Recorded information:
--------
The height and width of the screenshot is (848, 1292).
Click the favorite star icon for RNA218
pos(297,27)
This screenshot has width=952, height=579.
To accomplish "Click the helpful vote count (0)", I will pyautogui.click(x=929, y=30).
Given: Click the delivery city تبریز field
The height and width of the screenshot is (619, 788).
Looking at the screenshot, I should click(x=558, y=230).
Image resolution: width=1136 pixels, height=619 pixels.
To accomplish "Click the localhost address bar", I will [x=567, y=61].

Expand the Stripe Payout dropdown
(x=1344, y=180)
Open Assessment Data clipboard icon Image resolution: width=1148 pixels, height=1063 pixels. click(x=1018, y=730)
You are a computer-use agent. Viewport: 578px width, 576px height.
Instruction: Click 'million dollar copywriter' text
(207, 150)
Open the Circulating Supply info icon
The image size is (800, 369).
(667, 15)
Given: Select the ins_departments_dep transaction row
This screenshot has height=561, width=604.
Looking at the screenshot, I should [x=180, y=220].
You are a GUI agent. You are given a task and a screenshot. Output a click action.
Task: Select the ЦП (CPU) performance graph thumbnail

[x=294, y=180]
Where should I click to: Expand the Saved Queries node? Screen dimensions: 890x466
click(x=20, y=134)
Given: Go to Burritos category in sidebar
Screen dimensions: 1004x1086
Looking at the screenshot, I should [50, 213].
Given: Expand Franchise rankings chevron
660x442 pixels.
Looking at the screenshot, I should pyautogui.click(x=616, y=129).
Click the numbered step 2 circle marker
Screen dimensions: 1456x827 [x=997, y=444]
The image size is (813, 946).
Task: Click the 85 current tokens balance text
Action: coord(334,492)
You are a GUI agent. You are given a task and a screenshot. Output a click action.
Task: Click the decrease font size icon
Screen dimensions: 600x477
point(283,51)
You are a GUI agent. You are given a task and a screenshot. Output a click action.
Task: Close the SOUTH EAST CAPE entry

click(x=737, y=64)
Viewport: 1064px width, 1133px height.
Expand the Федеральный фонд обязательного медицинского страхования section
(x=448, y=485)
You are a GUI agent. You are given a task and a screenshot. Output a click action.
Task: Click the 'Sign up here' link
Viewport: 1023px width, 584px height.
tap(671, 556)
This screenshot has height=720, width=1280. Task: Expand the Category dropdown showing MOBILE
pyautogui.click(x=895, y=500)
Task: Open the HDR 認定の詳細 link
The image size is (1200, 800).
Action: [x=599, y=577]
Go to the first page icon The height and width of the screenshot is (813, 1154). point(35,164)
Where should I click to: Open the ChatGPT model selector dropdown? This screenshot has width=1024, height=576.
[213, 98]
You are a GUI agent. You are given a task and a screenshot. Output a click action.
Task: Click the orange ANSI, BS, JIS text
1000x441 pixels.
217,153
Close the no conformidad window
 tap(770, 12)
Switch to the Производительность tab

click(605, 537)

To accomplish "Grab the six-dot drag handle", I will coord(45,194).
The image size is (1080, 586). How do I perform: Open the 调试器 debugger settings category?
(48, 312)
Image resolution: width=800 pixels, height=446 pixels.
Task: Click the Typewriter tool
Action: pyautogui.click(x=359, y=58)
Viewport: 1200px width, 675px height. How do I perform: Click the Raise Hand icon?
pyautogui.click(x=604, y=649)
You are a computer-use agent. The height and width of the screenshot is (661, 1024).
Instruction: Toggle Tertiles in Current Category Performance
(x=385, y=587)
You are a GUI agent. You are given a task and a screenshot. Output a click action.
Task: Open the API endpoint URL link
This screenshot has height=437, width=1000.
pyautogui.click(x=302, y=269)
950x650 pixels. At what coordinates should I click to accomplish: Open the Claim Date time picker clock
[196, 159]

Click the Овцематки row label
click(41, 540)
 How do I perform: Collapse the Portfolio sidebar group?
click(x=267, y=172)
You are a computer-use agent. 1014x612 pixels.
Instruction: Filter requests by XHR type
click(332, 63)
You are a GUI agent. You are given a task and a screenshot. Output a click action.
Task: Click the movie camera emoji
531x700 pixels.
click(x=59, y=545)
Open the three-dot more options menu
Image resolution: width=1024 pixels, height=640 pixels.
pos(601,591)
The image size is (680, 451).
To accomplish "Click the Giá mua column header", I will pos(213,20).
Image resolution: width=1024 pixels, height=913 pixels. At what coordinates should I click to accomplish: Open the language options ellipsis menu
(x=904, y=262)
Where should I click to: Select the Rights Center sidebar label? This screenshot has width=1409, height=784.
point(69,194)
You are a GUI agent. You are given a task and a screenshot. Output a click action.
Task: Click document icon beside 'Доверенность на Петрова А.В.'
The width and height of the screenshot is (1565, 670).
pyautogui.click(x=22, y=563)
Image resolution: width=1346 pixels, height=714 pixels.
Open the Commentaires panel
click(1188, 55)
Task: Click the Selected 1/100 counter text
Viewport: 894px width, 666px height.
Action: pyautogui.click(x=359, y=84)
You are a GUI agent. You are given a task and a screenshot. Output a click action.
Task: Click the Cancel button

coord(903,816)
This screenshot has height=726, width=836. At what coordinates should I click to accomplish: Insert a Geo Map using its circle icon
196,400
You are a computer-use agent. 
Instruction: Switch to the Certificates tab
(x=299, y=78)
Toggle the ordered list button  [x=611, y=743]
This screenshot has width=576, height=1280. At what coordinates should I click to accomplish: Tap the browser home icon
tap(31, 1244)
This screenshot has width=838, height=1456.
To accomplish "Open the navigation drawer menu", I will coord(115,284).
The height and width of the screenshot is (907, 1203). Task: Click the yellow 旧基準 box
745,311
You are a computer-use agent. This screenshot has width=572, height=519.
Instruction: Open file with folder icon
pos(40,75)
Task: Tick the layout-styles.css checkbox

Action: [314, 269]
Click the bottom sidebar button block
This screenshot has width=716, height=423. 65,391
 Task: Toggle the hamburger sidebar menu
--------
Directions: Reproduce the data shown above in its entirety, keeping each word as it is.

Written answer:
The height and width of the screenshot is (848, 1292).
Click the favorite star icon for RNA218
pos(297,27)
This screenshot has width=952, height=579.
To accomplish "Click the helpful vote count (0)", I will pyautogui.click(x=929, y=30).
Given: Click the delivery city تبریز field
The height and width of the screenshot is (619, 788).
Looking at the screenshot, I should click(x=558, y=230).
Image resolution: width=1136 pixels, height=619 pixels.
To accomplish "Click the localhost address bar", I will [x=567, y=61].

Expand the Stripe Payout dropdown
(x=1344, y=180)
Open Assessment Data clipboard icon Image resolution: width=1148 pixels, height=1063 pixels. click(x=1018, y=730)
You are a computer-use agent. Viewport: 578px width, 576px height.
Instruction: Click 'million dollar copywriter' text
(207, 150)
Open the Circulating Supply info icon
The image size is (800, 369).
(667, 15)
Given: Select the ins_departments_dep transaction row
This screenshot has height=561, width=604.
Looking at the screenshot, I should [x=180, y=220].
You are a GUI agent. You are given a task and a screenshot. Output a click action.
Task: Select the ЦП (CPU) performance graph thumbnail

[x=294, y=180]
Where should I click to: Expand the Saved Queries node? Screen dimensions: 890x466
click(x=20, y=134)
Given: Go to Burritos category in sidebar
Screen dimensions: 1004x1086
Looking at the screenshot, I should [50, 213].
Given: Expand Franchise rankings chevron
660x442 pixels.
Looking at the screenshot, I should pyautogui.click(x=616, y=129).
Click the numbered step 2 circle marker
Screen dimensions: 1456x827 [x=997, y=444]
The image size is (813, 946).
Task: Click the 85 current tokens balance text
Action: coord(334,492)
You are a GUI agent. You are given a task and a screenshot. Output a click action.
Task: Click the decrease font size icon
Screen dimensions: 600x477
point(283,51)
You are a GUI agent. You are given a task and a screenshot. Output a click action.
Task: Close the SOUTH EAST CAPE entry

click(x=737, y=64)
Viewport: 1064px width, 1133px height.
Expand the Федеральный фонд обязательного медицинского страхования section
(x=448, y=485)
You are a GUI agent. You are given a task and a screenshot. Output a click action.
Task: Click the 'Sign up here' link
Viewport: 1023px width, 584px height.
tap(671, 556)
This screenshot has height=720, width=1280. Task: Expand the Category dropdown showing MOBILE
pyautogui.click(x=895, y=500)
Task: Open the HDR 認定の詳細 link
The image size is (1200, 800).
Action: [x=599, y=577]
Go to the first page icon The height and width of the screenshot is (813, 1154). point(35,164)
Where should I click to: Open the ChatGPT model selector dropdown? This screenshot has width=1024, height=576.
[213, 98]
You are a GUI agent. You are given a task and a screenshot. Output a click action.
Task: Click the orange ANSI, BS, JIS text
1000x441 pixels.
217,153
Close the no conformidad window
 tap(770, 12)
Switch to the Производительность tab

click(605, 537)

To accomplish "Grab the six-dot drag handle", I will coord(45,194).
The image size is (1080, 586). How do I perform: Open the 调试器 debugger settings category?
(48, 312)
Image resolution: width=800 pixels, height=446 pixels.
Task: Click the Typewriter tool
Action: pyautogui.click(x=359, y=58)
Viewport: 1200px width, 675px height. How do I perform: Click the Raise Hand icon?
pyautogui.click(x=604, y=649)
You are a computer-use agent. The height and width of the screenshot is (661, 1024).
Instruction: Toggle Tertiles in Current Category Performance
(x=385, y=587)
You are a GUI agent. You are given a task and a screenshot. Output a click action.
Task: Open the API endpoint URL link
This screenshot has height=437, width=1000.
pyautogui.click(x=302, y=269)
950x650 pixels. At what coordinates should I click to accomplish: Open the Claim Date time picker clock
[196, 159]

Click the Овцематки row label
click(41, 540)
 How do I perform: Collapse the Portfolio sidebar group?
click(x=267, y=172)
You are a computer-use agent. 1014x612 pixels.
Instruction: Filter requests by XHR type
click(332, 63)
You are a GUI agent. You are given a task and a screenshot. Output a click action.
Task: Click the movie camera emoji
531x700 pixels.
click(x=59, y=545)
Open the three-dot more options menu
Image resolution: width=1024 pixels, height=640 pixels.
pos(601,591)
The image size is (680, 451).
To accomplish "Click the Giá mua column header", I will pos(213,20).
Image resolution: width=1024 pixels, height=913 pixels. At what coordinates should I click to accomplish: Open the language options ellipsis menu
(x=904, y=262)
Where should I click to: Select the Rights Center sidebar label? This screenshot has width=1409, height=784.
point(69,194)
You are a GUI agent. You are given a task and a screenshot. Output a click action.
Task: Click document icon beside 'Доверенность на Петрова А.В.'
The width and height of the screenshot is (1565, 670).
pyautogui.click(x=22, y=563)
Image resolution: width=1346 pixels, height=714 pixels.
Open the Commentaires panel
click(1188, 55)
Task: Click the Selected 1/100 counter text
Viewport: 894px width, 666px height.
Action: pyautogui.click(x=359, y=84)
You are a GUI agent. You are given a task and a screenshot. Output a click action.
Task: Click the Cancel button

coord(903,816)
This screenshot has height=726, width=836. At what coordinates should I click to accomplish: Insert a Geo Map using its circle icon
196,400
You are a computer-use agent. 
Instruction: Switch to the Certificates tab
(x=299, y=78)
Toggle the ordered list button  [x=611, y=743]
This screenshot has width=576, height=1280. At what coordinates should I click to accomplish: Tap the browser home icon
tap(31, 1244)
This screenshot has width=838, height=1456.
To accomplish "Open the navigation drawer menu", I will coord(115,284).
The height and width of the screenshot is (907, 1203). Task: Click the yellow 旧基準 box
745,311
You are a computer-use agent. This screenshot has width=572, height=519.
Instruction: Open file with folder icon
pos(40,75)
Task: Tick the layout-styles.css checkbox

Action: [314, 269]
Click the bottom sidebar button block
This screenshot has width=716, height=423. 65,391
 Task: Toggle the hamburger sidebar menu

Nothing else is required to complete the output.